The second judge Anup Loya died in mysterious circumstances on December 1, 2014 resulting in PILs being filed before the apex court which dismissed them on the ground that the versions of Justices Bhushan Gavai and Sunil Shukre of the Bombay high court who accompanied Judge Loya could not be disbelieved. But these judges did not testify under oath. Later, M B Gosavi who was the third judge to discharge Amit Shah was replaced by Judge S J Sharma.

Former chief justice of the Bombay high court, Mohit Shah, was accused by Judge Loya’s family of allegedly trying to pressurise him to discharge Amit Shah but later, the dead judge’s son retracted and asked to be “left alone”. Be that as it may, Judge Sharma was given two extensions to deliver his judgment. The CBI took over the probe from the Gujarat CID in 2010. Initially, 38 accused were named in the case, but 16 were discharged, leaving 22 junior police officers to face a trial.

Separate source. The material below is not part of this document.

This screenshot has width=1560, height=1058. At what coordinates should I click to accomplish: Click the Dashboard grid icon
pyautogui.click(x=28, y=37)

Between 2014 and 2017, the then Gujarat home minister Amit Shah, the then Rajasthan home minister Gulab Chand Kataria, director general of police D G Vanzara, the then DIG, (ATS) Ahmedabad, Dinesh MN, then SP, Udaipur and Rajkumar Pandiyan, then SP (ATS), Ahmedabad were all discharged. The case was first heard by Judge JT Utpat, then Judge BH Loya, after his death MB Gosavi, and later S J Sharma.

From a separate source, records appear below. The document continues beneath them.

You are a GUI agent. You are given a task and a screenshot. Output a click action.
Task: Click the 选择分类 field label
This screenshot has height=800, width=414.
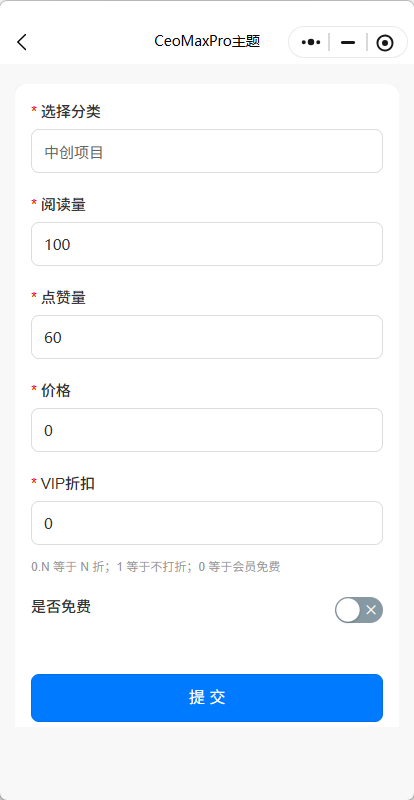[70, 112]
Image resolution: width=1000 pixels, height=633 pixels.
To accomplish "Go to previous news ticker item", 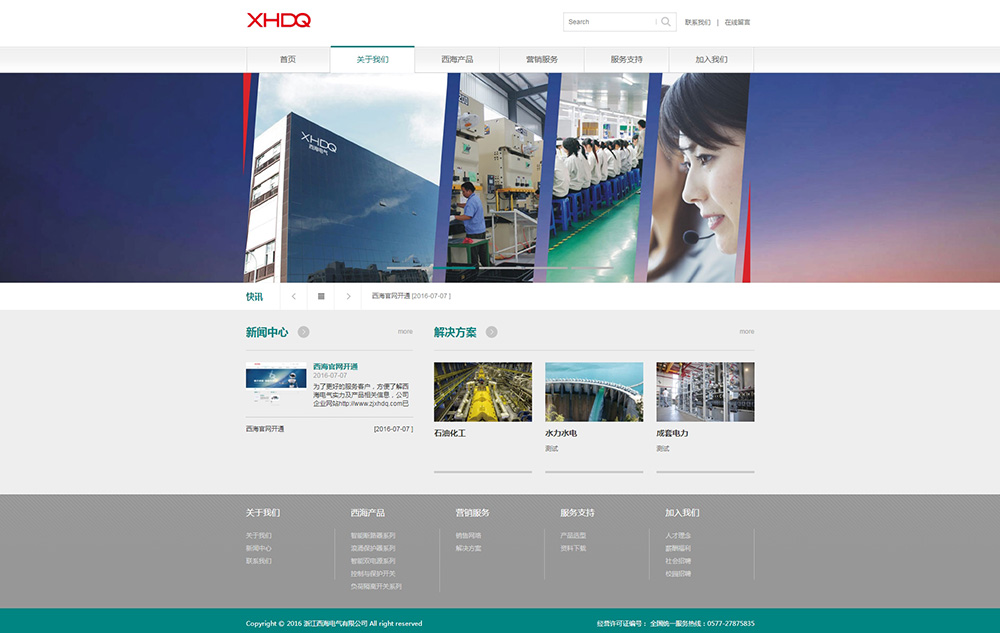I will click(293, 296).
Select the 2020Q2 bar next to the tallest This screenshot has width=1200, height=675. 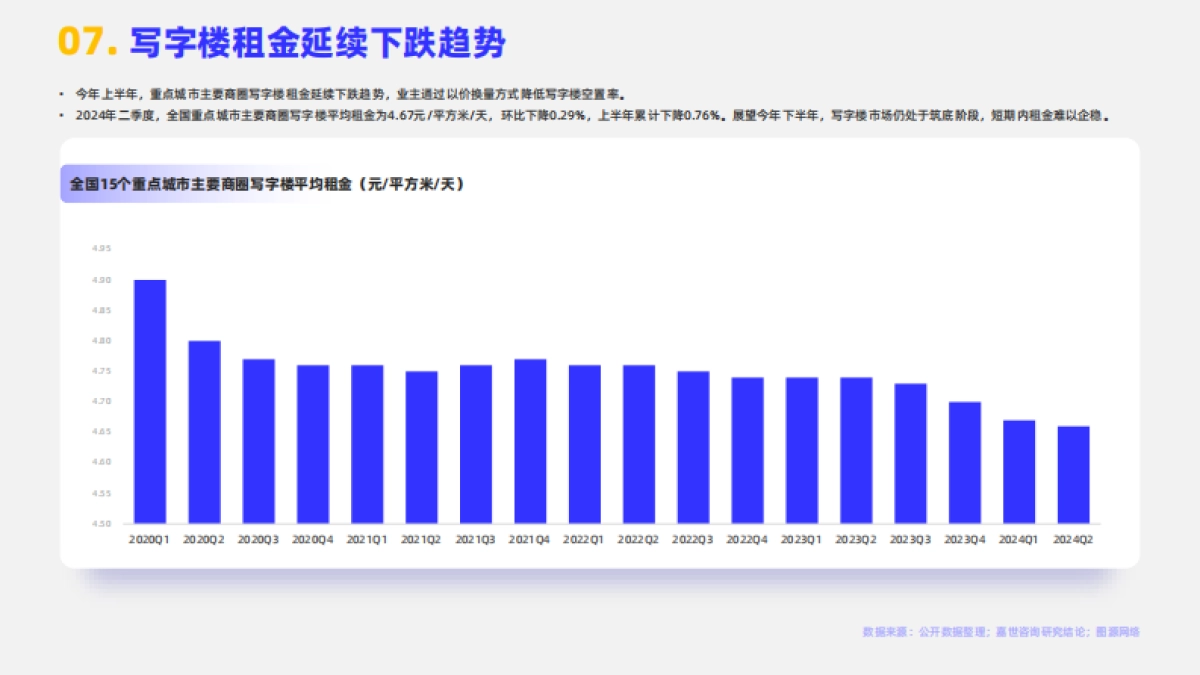tap(204, 430)
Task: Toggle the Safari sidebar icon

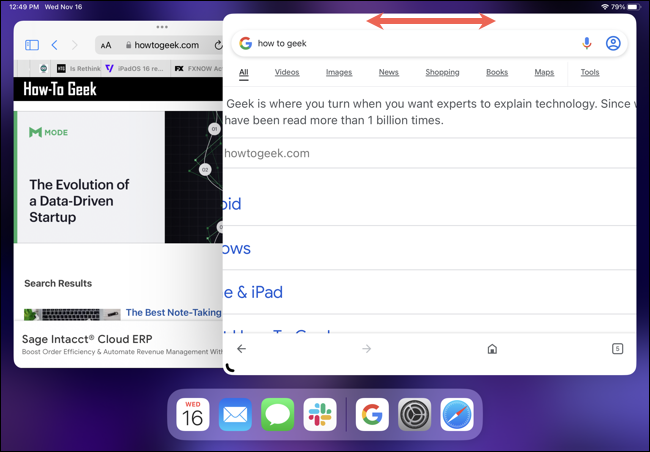Action: point(32,45)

To return to the judgment, Sharma alleged the CBI used a “premeditated theory” and “a script intended to anyhow implicate political leaders” in the three murders. He also gave a clean chit to BJP president Amit Shah.“My predecessor has, while passing an order of discharge in the application of accused number 16 (Amit Shah) clearly recorded the investigation was politically motivated. Having given my dispassionate consideration to the entire material placed before me and having examined each of the witnesses and the evidence closely, I have no hesitation in recording that the premier investigating agency like (the) CBI had before it a premeditated theory and a script intended to anyhow implicate political leaders.

And the agency thereafter merely did what was required to reach that goal, rather than conducting an investigation in accordance with law.” These observations contradict the evidence because the CBI failed to produce vital witnesses before the court which nullifies the judge’s version that the CBI wanted to implicate (BJP) leaders when the evidence reveals the exact opposite. Judge Sharma declared: “Sohrabuddin died due to bullet injuries that are also substantiated by the post-mortem report but whether these accused were authors of the said crime could not be substantiated. There is circumstantial evidence but no substantial evidence…”

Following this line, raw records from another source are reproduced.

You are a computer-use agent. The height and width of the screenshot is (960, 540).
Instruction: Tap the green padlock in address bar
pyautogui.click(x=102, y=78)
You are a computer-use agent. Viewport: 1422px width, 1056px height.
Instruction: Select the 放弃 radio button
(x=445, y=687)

The judge ignored that in a case of this sort, section 106 of the Indian Evidence Act places the burden of proving how and why Sohrabuddin was killed squarely on those who allegedly shot him whether in self-defence or otherwise. It is they alone who knew what happened on that fateful night. But the biggest self-contradiction in the judgment is from paras 1 to 243 where Judge Sharma records there is no evidence to connect the 22 accused with the murder of Sohrabuddin but contradicts himself from paras 244 to 249 where he dissects the law relating to sanction for prosecution of the accused. In paragraph 260 he contradicts himself yet again when he declares:

“The foregoing discussion makes it clear that the 22 accused who are police officials and who were found doing the act and deed in discharge of their official duty, are entitled for the benefit as contemplated under Section 197 of Code of Criminal Procedure… In absence of the sanction the accused are entitled for acquittal.” If they were discharging their duty, this implies there is evidence that the 21 accused were implicated in the alleged crime against Sohrabuddin, his wife Kauser Bi and Tulsiram Prajapati.

The prophetic words of former SC judges Jasti Chelameswar and Kurien Joseph that the former CJI was being controlled by an external agency and that democracy was in danger needs to be kept in mind while appealing against the acquittal of these 22 accused. After all, the allotment of the PILs to a hand-picked bench of the CJI was one of the reasons for the judges’ historic press conference on January 12, 2018.

Olav Albuquerque is a journalist-turned-lawyer of the Bombay High Court.